Ce fut pour l’ennemi une surprise considérable : les Juifs employaient des armes à feu !

 « Au début de l’année 1943, la terreur s’accrut dans toute la Pologne. Des bandes d’Allemands armés envahissaient les villages, arrêtaient jeunes, vieux, femmes, enfants et envoyaient des centaines de victimes vers une destination inconnue. C’était une sauvage chasse à l’homme.
En ce temps-là, le ghetto retrouva un peu de calme. On s’imagina, à tort, que les monstres avaient oublié les quelques dizaines de milliers de Juifs qui végétaient encore dans ces ruines. Brusquement, le 18 janvier 1943, à six heures du matin, les rues, où se hâtaient les forçats des usines et des ateliers, retentirent de cris sauvages, de détonations, de coups de sifflet, de ronflement de moteurs. Des hordes de brutes se ruèrent dans les maisons, en firent sortir tous les habitants, frappèrent et tuèrent ceux qui ne se rangeaient pas assez vite. Les groupes furent dirigés en files vers les centres de rassemblement. Les travailleurs qui attendaient l’ouverture des usines furent également emmenés. Aucun papier, aucune carte de travail ne furent de quelques secours.

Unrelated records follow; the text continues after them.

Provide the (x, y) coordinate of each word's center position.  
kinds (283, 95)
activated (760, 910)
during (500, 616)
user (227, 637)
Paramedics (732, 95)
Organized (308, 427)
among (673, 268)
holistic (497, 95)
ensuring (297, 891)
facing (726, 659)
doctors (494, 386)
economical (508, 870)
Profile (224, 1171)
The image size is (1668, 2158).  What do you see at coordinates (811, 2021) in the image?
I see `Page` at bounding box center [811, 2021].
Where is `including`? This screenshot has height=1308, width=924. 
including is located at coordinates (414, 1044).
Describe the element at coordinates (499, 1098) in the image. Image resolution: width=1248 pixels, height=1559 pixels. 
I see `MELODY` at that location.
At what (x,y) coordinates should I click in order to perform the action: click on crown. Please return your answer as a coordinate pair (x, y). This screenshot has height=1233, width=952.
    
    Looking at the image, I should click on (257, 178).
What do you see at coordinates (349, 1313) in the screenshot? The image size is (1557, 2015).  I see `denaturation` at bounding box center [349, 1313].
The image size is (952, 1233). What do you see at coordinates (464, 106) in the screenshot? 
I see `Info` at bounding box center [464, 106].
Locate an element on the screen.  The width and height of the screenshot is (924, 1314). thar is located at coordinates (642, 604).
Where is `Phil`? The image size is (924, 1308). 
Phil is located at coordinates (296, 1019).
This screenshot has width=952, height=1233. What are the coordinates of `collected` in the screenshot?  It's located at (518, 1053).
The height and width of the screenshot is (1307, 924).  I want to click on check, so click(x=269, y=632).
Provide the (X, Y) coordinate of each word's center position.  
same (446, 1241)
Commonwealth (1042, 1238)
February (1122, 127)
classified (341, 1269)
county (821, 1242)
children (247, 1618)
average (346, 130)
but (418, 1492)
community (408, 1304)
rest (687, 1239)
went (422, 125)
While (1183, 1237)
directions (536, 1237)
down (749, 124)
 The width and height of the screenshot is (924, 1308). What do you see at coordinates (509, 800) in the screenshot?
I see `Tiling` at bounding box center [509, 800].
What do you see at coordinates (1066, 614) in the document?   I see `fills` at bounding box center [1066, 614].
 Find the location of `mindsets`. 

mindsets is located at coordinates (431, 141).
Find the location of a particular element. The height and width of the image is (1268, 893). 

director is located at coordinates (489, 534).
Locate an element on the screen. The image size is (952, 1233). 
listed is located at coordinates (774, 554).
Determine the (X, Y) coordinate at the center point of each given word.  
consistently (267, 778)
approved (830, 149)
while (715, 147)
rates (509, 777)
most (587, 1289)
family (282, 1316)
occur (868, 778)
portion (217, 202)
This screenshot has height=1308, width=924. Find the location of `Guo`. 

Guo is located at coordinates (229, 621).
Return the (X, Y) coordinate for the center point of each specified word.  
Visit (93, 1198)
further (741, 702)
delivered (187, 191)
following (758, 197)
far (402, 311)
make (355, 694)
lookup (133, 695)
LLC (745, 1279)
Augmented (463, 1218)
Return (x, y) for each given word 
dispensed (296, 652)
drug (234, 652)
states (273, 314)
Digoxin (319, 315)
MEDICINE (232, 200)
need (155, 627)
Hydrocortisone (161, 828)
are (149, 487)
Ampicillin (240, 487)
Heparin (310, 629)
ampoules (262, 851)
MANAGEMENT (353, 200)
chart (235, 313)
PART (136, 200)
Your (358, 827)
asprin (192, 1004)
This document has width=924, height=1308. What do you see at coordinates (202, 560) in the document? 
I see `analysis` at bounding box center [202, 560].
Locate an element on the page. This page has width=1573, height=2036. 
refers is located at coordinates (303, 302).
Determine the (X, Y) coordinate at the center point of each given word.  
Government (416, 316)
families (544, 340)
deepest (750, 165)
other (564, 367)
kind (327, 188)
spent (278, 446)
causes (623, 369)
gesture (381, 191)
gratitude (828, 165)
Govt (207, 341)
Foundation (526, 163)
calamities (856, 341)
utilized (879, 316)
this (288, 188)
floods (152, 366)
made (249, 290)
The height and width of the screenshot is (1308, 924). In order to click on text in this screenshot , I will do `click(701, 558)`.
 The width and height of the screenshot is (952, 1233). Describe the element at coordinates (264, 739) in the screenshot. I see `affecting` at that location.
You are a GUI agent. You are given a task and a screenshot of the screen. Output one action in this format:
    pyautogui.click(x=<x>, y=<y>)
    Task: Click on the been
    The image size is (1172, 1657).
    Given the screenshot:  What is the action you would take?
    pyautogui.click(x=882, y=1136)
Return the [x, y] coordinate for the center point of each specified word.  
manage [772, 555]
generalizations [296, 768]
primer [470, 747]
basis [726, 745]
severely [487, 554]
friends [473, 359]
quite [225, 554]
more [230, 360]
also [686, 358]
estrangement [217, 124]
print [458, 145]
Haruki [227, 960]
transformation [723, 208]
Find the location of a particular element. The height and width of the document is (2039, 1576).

L’opération se déroula si vite et si brutalement que nos groupements de résistance, coupés de leurs dépôts d’armes, ne purent se défendre utilement. Quatre groupes seulement, ceux des rues Zamenhof, Mila, Muranowska et Franciszkanska purent réagir. Ils ouvrirent un feu nourri, lancèrent quelques grenades à main, tuèrent une vingtaine d’Allemands. Ce fut pour l’ennemi une surprise considérable : les Juifs employaient des armes à feu ! Jusque-là, au grand jamais, rien de tel ne s’était produit au ghetto. Ils interrompirent leurs opérations, mais ils avaient déjà eu le temps de rassembler près de deux mille victimes. Plusieurs de nos camarades tombèrent, ce jour-là, au cours des combats. […]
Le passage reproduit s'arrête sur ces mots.